In Part 1 I covered why Rust on AWS Lambda is worth exploring and laid out the project setup. This post measures the one number that matters most for serverless latency: cold start time. To get a clean floor measurement, I used the simplest possible endpoint with no database, no external calls, and no middleware.

The Benchmark Setup

The handler is a single health endpoint built with Axum and Cargo Lambda:

use axum::Router;
use axum::http::StatusCode;
use axum::routing::get;
use lambda_http::{Error, run};

#[tokio::main]
async fn main() -> Result<(), Error> {
    run(Router::new().route("/health", get((StatusCode::OK, "Healthy".to_string())))).await
}

The release profile is tuned for a small, fast binary:

[package]
name = "fulgurion-lambda"
version = "0.1.0"
edition = "2024"

[dependencies]
lambda_http = { version = "1" }
axum = { version = "0.8", features = ["macros"] }
tokio = { version = "1", features = ["macros", "rt-multi-thread"] }

[profile.release]
opt-level = 3
lto = "fat"
codegen-units = 1
strip = true

The lto, codegen-units, and strip flags matter here.
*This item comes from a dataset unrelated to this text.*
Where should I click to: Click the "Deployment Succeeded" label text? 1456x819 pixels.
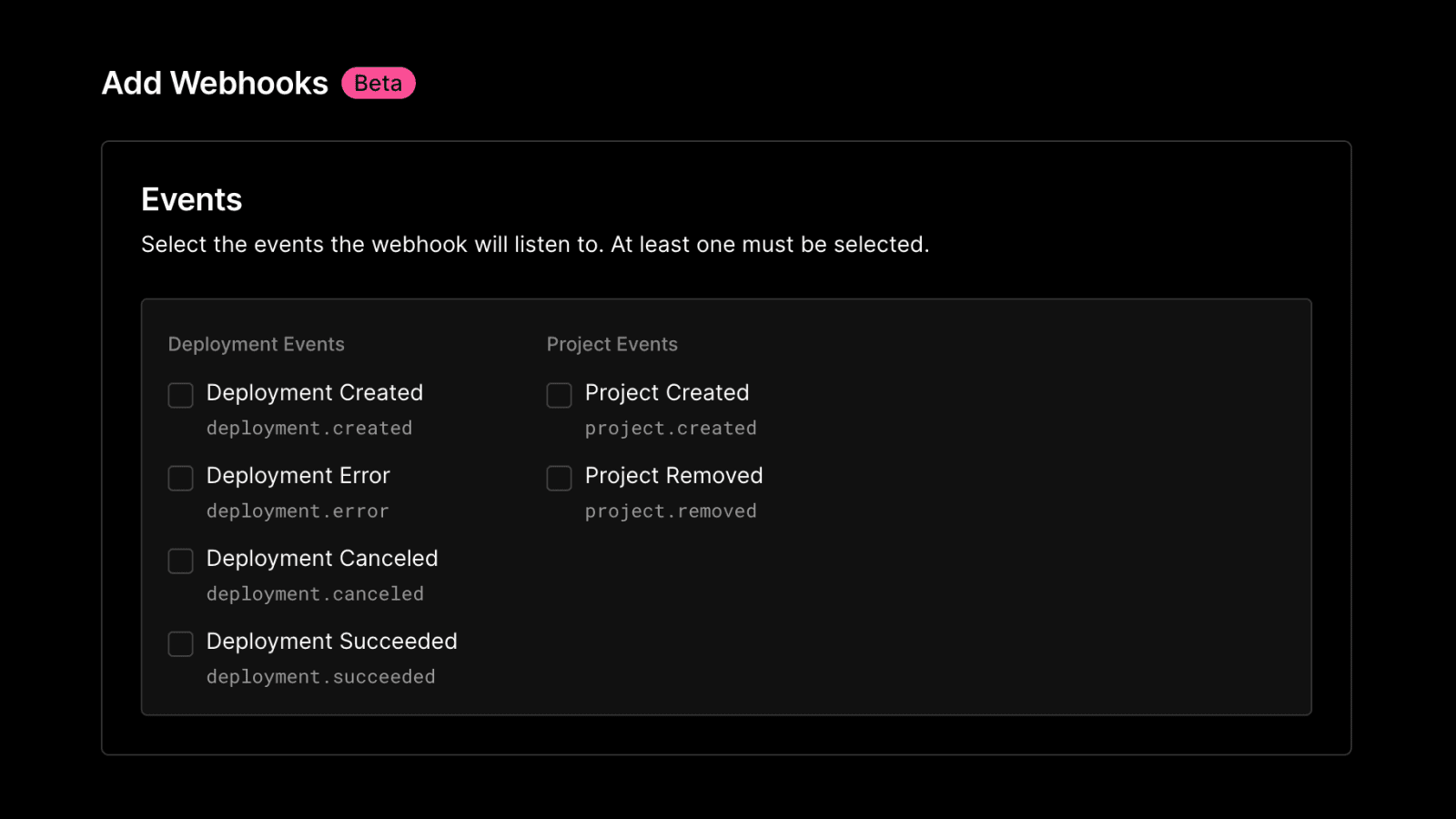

Link-time optimization and single codegen unit produce a smaller, tighter binary. Stripping debug symbols removes anything the Lambda runtime does not need. The result, cross-compiled for Lambda’s ARM64 runtime:

cargo lambda build --compiler cross --release --arm64

Uploaded package size: 885.7 kB.

The Results

I used oha to fire 5 parallel requests, forcing 5 simultaneous cold starts:

oha -n 5 -c 5 https://redacted.execute-api.us-east-1.amazonaws.com/health

Lambda’s structured log for each invocation:

REPORT RequestId: e85978b8-96f3-4a0e-9511-c22672da4f02 Duration: 1.44 ms Billed Duration: 20 ms Memory Size: 512 MB Max Memory Used: 16 MB Init Duration: 18.45 ms
REPORT RequestId: a6953d6e-d437-466a-9273-480faf5db2dc Duration: 1.49 ms Billed Duration: 21 ms Memory Size: 512 MB Max Memory Used: 16 MB Init Duration: 18.91 ms
REPORT RequestId: 7e151036-c109-405d-a9ba-2f81b0f7a1e1 Duration: 1.75 ms Billed Duration: 25 ms Memory Size: 512 MB Max Memory Used: 16 MB Init Duration: 22.43 ms
REPORT RequestId: 19ed8d7f-85fe-4c80-a530-7b44f429a8d5 Duration: 1.93 ms Billed Duration: 25 ms Memory Size: 512 MB Max Memory Used: 16 MB Init Duration: 22.24 ms
REPORT RequestId: c4fa04e9-d361-4fe4-9a09-cbaf67f57f29 Duration: 1.63 ms Billed Duration: 22 ms Memory Size: 512 MB Max Memory Used: 16 MB Init Duration: 19.43 ms

Init duration ranges from 18 to 22 ms. Handler invocation stays under 2 ms. Memory usage peaks at 16 MB across all five environments.

What Cold Start Means Here

A cold start happens when Lambda has no warm execution environment to reuse and must provision one from scratch before running your handler. The Init Duration field in the logs above is the cost of that provisioning. AWS bills for it on top of the handler duration.

For a warm invocation the cost is ~1.5 ms. A cold start adds ~20 ms of init on top of that. For a user-facing endpoint, that difference is perceptible.

How These Numbers Compare

These results line up with the broader landscape. lambda-perf by Maxday benchmarks cold start P50 and P99 across languages, memory tiers, and CPU architectures. Rust consistently sits at the low end alongside Go and C++, well below JVM or interpreted runtimes.

The 16 MB memory footprint is also worth noting. Lambda pricing is based on GB-seconds, so a Rust function at 16 MB and 1.5 ms of handler duration costs a fraction of what an equivalent Node or Python function would, before even accounting for cold starts.

When Cold Starts Become a Problem

The numbers above are favorable, but cold starts can still hurt depending on your traffic pattern:

  • Bursty or infrequent traffic. Lambda shuts down idle execution environments. Long gaps between requests mean the next request pays the cold start cost.
  • Sudden concurrency spikes. Each concurrent in-flight request needs its own execution environment. A burst of simultaneous requests will trigger multiple cold starts at once.
  • Frequent deployments. A new deployment invalidates existing environments, forcing cold starts on the next wave of traffic.

Conclusion

For a minimal Rust Lambda, cold start lands between 18 and 22 ms with an 885.7 kB binary and 16 MB of memory. That is a strong baseline. The next post will break down what happens inside Lambda during that init window, and why each phase matters for Rust specifically.